Il viso di Cara si abbassò, il suo labbro inferiore tremante per aggiungere effetto. "Ma è vero—"

"Non è vero," l'uomo sbuffò. "Siete la terza coppia di ragazzi questa settimana a venire qui con qualche storia strappalacrime. Ieri era un 'incendio in casa.' La settimana scorsa, un ragazzo mi ha detto che il suo cane aveva bisogno di un intervento d'urgenza." Alzò gli occhi al cielo. "Guardate, io non faccio le regole. Nessun biglietto, nessun viaggio. È semplice."

L'espressione di Cara cadde, e capii subito che aveva perso questa battaglia.

Sospirò, allontanandosi dal bancone. "Va bene," mormorò, girandosi verso di me. "Andiamo, Margot."

La seguii in silenzio mentre ci spostavamo verso un angolo più tranquillo del terminal. Le luci fluorescenti sopra di noi ronzavano dolcemente, sfarfallando di tanto in tanto come se l'intero edificio funzionasse a tempo scaduto.

Cara si appoggiò contro il muro, con le braccia incrociate. "Ok. È stato un fallimento totale."

Annuii, esalando bruscamente. "Non so perché pensavi che avrebbe funzionato."

Mi lanciò uno sguardo. "Ha funzionato prima, ecco perché."

"Sì, con le ciambelle gratis. Non con un dannato viaggio in autobus che ci costa sessanta dollari." Ripeto i prezzi ridicoli.

Gemette, passandosi una mano sul viso. "Ok, bene, cosa diamine facciamo ora? Dobbiamo arrivare a Meadowbank entro domani, e quell'autobus è letteralmente la nostra unica possibilità di arrivarci in tempo."

Deglutii, la mia mente in corsa alla ricerca di una soluzione possibile. Considerai di intrufolarmi nella cabina dell'autista, convincere qualcun altro a comprare i nostri biglietti, magari anche fare una rapida truffa fuori per soldi. Ma ogni idea era altrettanto disperata quanto la precedente.

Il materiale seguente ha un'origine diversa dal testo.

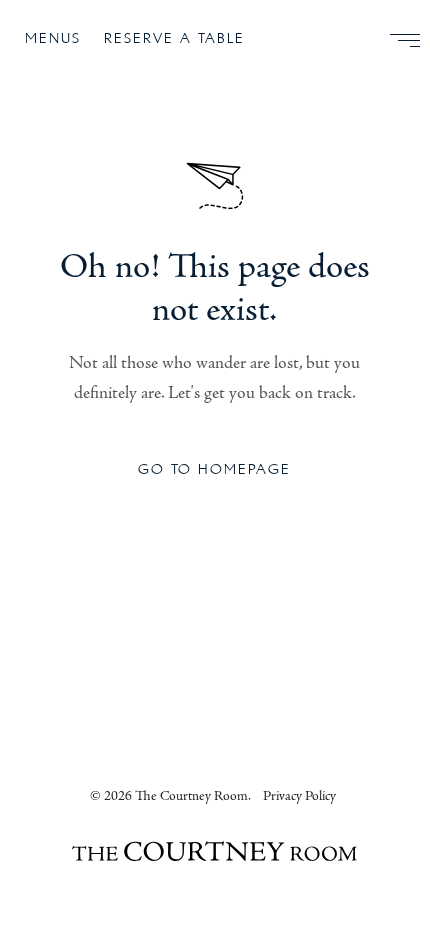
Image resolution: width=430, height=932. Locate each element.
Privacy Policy (299, 796)
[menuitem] (397, 40)
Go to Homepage (214, 469)
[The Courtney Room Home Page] (214, 854)
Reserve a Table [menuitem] (174, 38)
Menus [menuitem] (53, 38)
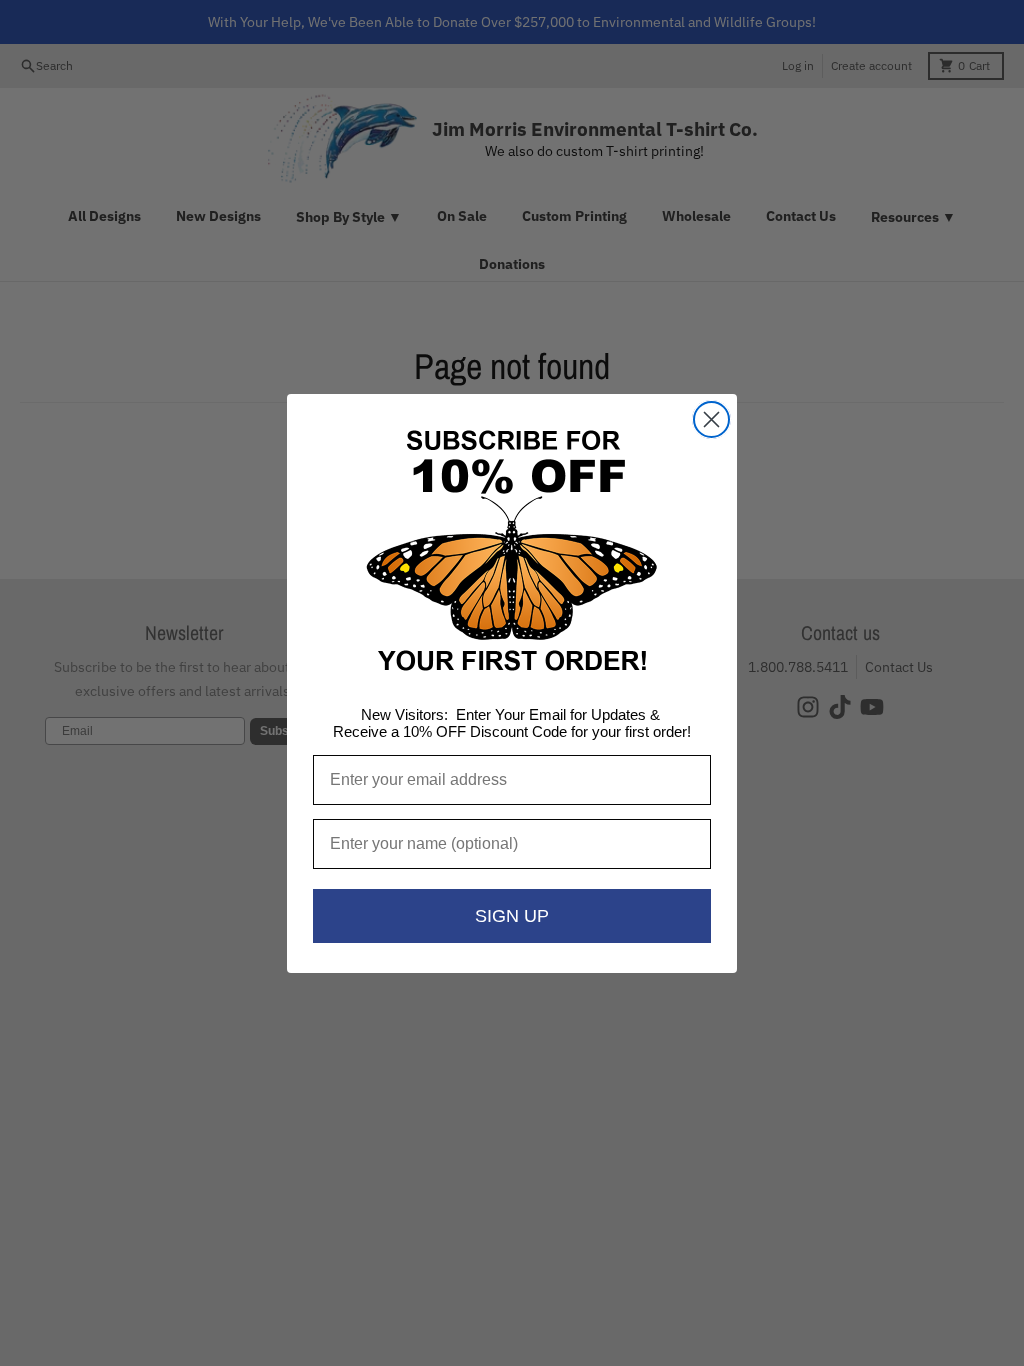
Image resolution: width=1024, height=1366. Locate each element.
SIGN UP (512, 916)
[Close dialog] (711, 419)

Poi, mentre alzavo lo sguardo, lo vidi.

L'autobus 109, che si fermava al terminal.

Era enorme, il suo lungo corpo argentato splendeva sotto la luce fioca mentre si fermava lentamente nel parcheggio. Le porte si aprirono con un sibilo, e un piccolo gruppo di viaggiatori scese, stiracchiandosi le gambe e sistemando le borse.

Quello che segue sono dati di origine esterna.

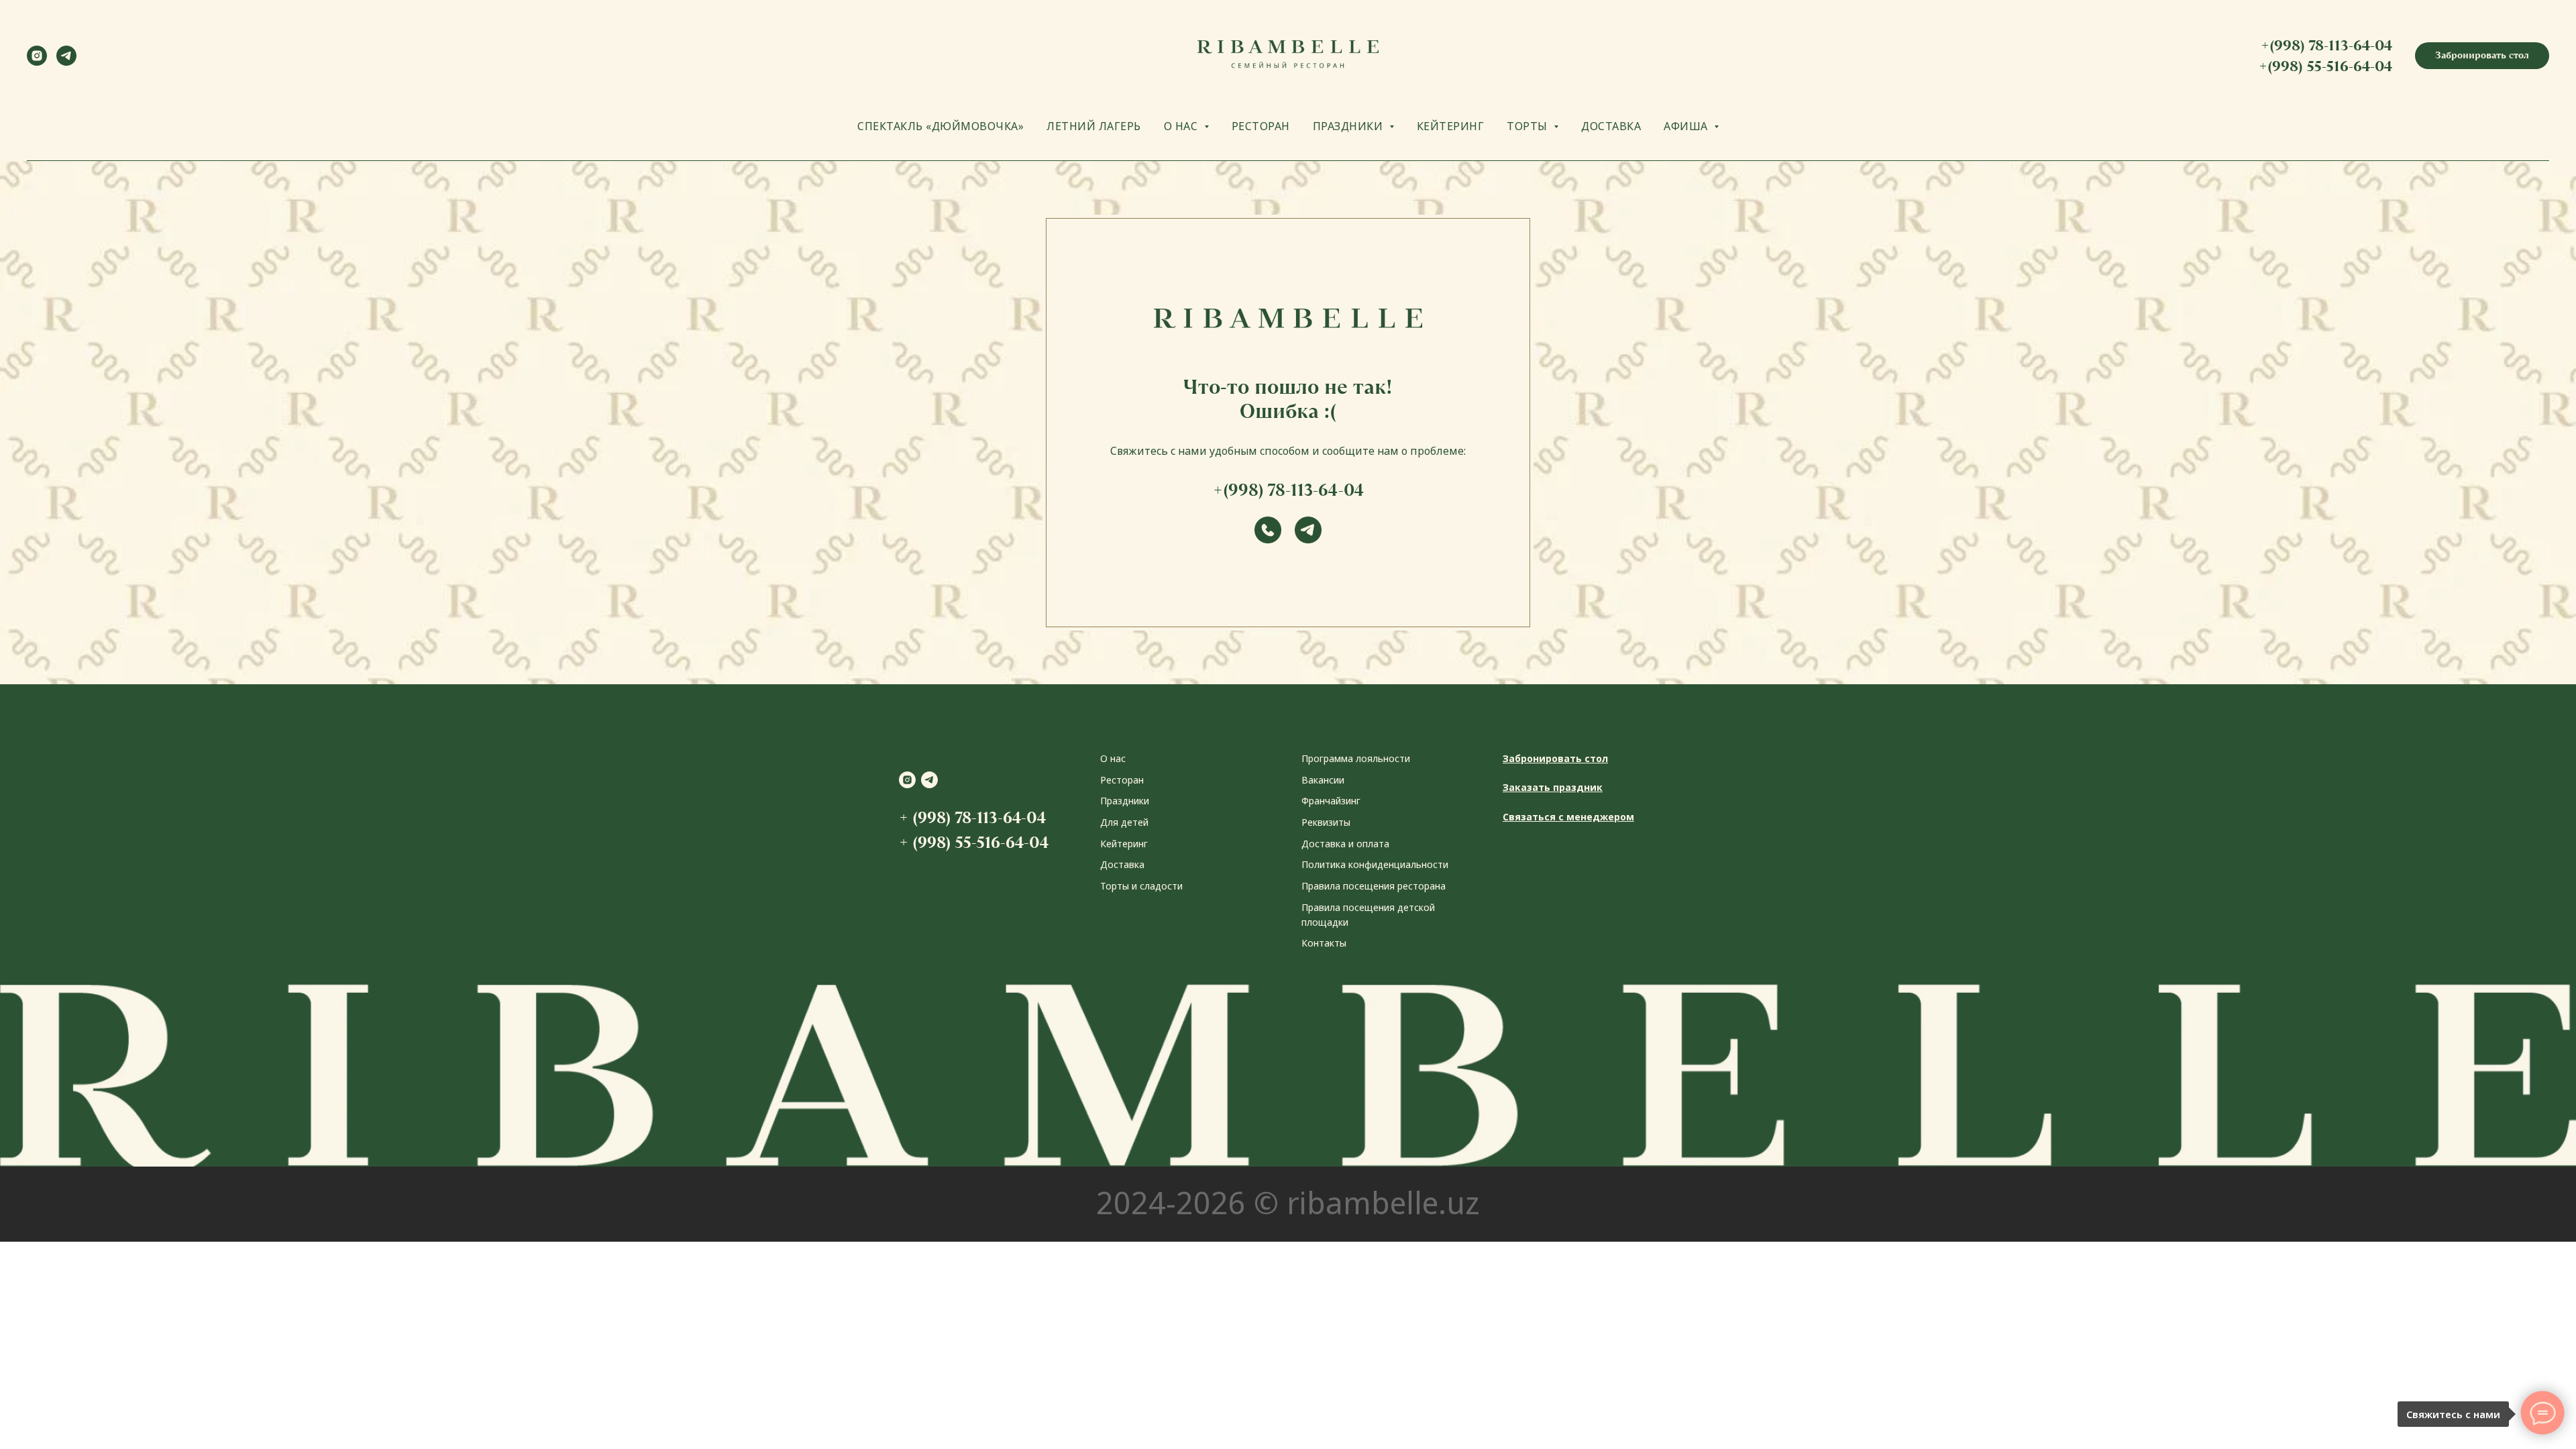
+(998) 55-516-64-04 (2325, 66)
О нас (1113, 758)
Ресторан (1122, 779)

Poi, proprio sotto l'autobus, la porta del vano bagagli si sollevò, rivelando uno spazio oscuro e cavernoso pieno di valigie e borsoni.

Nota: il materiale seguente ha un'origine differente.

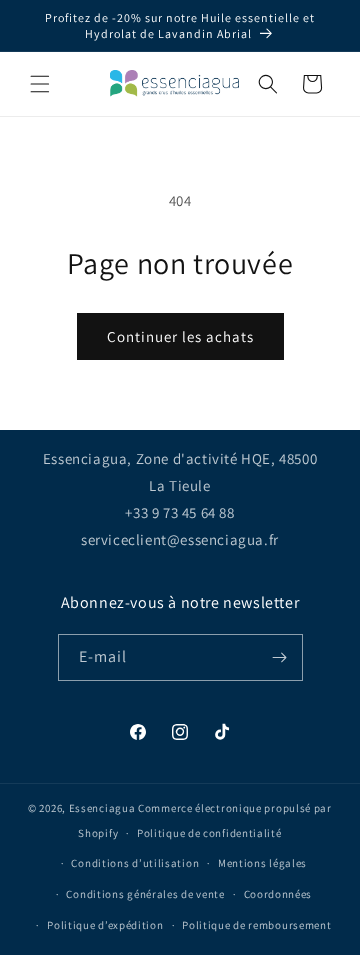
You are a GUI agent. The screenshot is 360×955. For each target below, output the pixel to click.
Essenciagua (102, 808)
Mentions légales (262, 863)
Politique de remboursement (256, 925)
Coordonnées (278, 894)
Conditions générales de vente (145, 894)
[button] (40, 84)
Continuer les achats (180, 336)
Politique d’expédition (105, 925)
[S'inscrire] (280, 657)
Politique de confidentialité (209, 833)
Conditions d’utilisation (135, 863)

Il mio battito cardiaco accelerò, mentre un'idea improvvisa e spericolata mi balenò in mente...

Un'idea così temeraria, così improvvisa, che quasi mi scioccò di averla pensata.

Mi girai verso Cara, afferrandole il braccio. "Saliamo su quell'autobus."

Lei aggrottò la fronte. "Non hai sentito cosa ha detto quel tipo?"

"Scusa, non saliamo su," corressi, il cuore che batteva forte. "Andiamo sotto."

Le sue sopracciglia si aggrottarono in confusione, ma poi seguì il mio sguardo verso il vano bagagli aperto. Le ci vollero due secondi per mettere insieme i pezzi, e quando lo fece, le sue labbra si schiusero leggermente.

"Oh mio Dio."

Annuii.

"No," disse immediatamente.

"Sì."

"Margot, è una follia."

"È la nostra unica opzione adesso!" mi difesi mentre lei si prendeva un secondo per osservare la scena da sola.

Si passò una mano tra i capelli spettinati, guardando me, l'autobus e poi il vano bagagli, il respiro che si faceva più rapido. "È, tipo, ridicolmente pericoloso. Potremmo essere scoperte. Potremmo soffocare. Potremmo—"

"—arrivare a Meadowbank in tempo." Interruppi, alzando un sopracciglio.

Chiuse la bocca, emettendo un suono come per suggerire che stava riflettendo di più...

Feci un passo avanti, abbassando la voce. "Cara, non abbiamo tempo per un altro piano. Quel bus parte tra quindici minuti. Possiamo nasconderci lì dentro, o possiamo restare qui e perdere la nostra unica possibilità di uscire da questa città di merda."

La sua mascella si tese, sapendo che avevo ragione.

Potevo vedere la guerra che infuriava dentro di lei — la parte avventata e impulsiva che voleva essere d'accordo, mentre la parte logica le urlava di scappare dall'altra parte.

Poi, finalmente, esalò.

"Ok, andiamo," mormorò. "Ma se moriamo, ti perseguito."

"Sarò morta anch'io, idiota!" ridacchiai, mentre un sorriso mi sfiorava le labbra.

"Sì, beh, ti perseguiterei comunque nell'aldilà, stronza!" continuò, mentre non potei fare a meno di ridere.

"Affare fatto." Annuii, prendendole la mano.

Con ciò, ci muovemmo.

Veloci. Silenziose. Inosservate.

E mentre ci avvicinavamo all'autobus, i cuori che battevano nei nostri petti, una cosa divenne innegabilmente chiara.

Saremmo arrivate a Meadowbank in tempo - a qualunque costo!